Вскочил, прыгнул, снова упал, а потом поднялся, пополз к ней и накрыл картузом.

Возбуждённый погоней, мокрый от росы, выбрался Борька на тропу и только тогда осторожно глянул на зверька, беспокойно ёрзавшего на дне фуражки.

«Развелись, значит, в нашем лесу, — подумал Борька. — Отец придёт — обрадуется, а мать поворчит, конечно, и отойдёт… А какая светлая! Чистый дымок. Вот и буду звать её Дымкой».

Борька взбежал на крыльцо избушки, одиноко стоявшей в лесу у просёлочной дороги, и крикнул:

— Мам! Смотри, какую я белку поймал!

Мать вытерла руки о передник и глянула на зверька. Борька засмеялся:

— А смешная какая с виду: почти белая, а на боках, гляди, перепонка, как у летучей мыши. Даже тоньше, прямо паутинка. Смотри, смотри!

Дымка выпрыгнула из картуза, словно взмахнула крыльями, и спряталась в тёмном углу под лавкой.

Мать даже вздрогнула и отступила:

— Ишь какая шустрая!

Борька уже подумал, что всё обойдётся по-хорошему, но мать заворчала:

— Нет с тобой сладу! Один зверь убежал, так другого приволок! Опять хлопот не оберёшься!

— Да ты не сердись! Папка ещё зимой о ней сказывал, всё поймать хотел. А как приедет он, поглядит, ну и выпустим.

Мать только рукой махнула. Борькиных затей она не любила. В прошлом году барсучонок жил больше месяца; днём спал в старой бочке, а по ночам такой тарарам поднимал в хате, что и уснуть нельзя.

А этой весной зайчонок гостил.
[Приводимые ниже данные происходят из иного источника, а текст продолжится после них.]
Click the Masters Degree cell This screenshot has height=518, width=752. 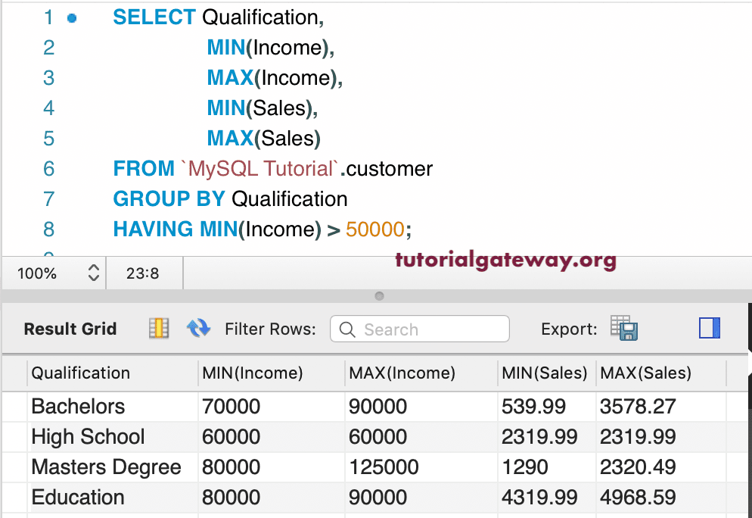106,467
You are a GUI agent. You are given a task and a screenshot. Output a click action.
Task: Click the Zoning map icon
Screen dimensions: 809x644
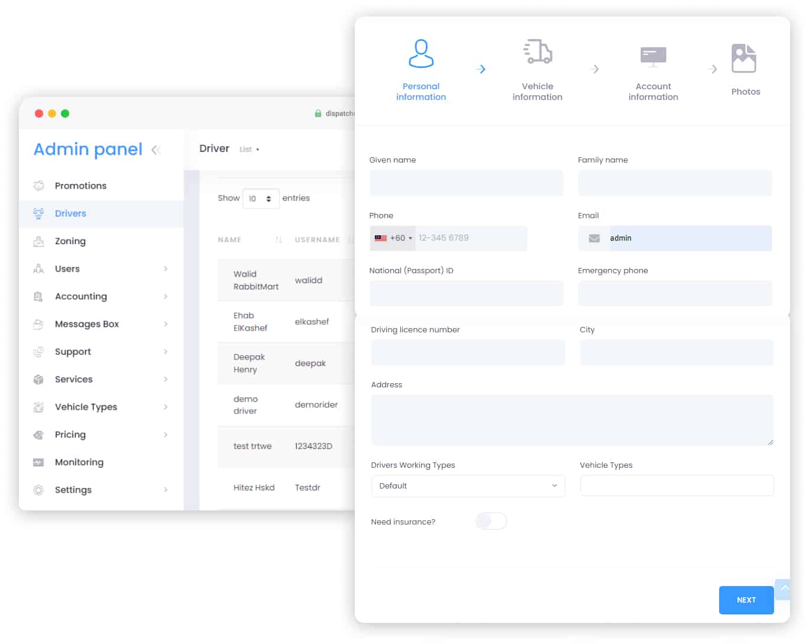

И такой озорной был, не придумаешь! Новое деревянное корыто до того обработал, что и рубашку теперь в нём не выстираешь. А сейчас новая забота — с белкой!

Но Дымка тихо сидела под лавкой, словно её и не было. И только когда Борька нагнулся, чтобы молока ей дать, выскочила она из угла, громко цокнула, прыгнула на постель, оттуда — на стену и прямо на печь, куда Борька собирался забраться после купания. В старый ватник уткнулась носом, голову хвостом накрыла и затихла.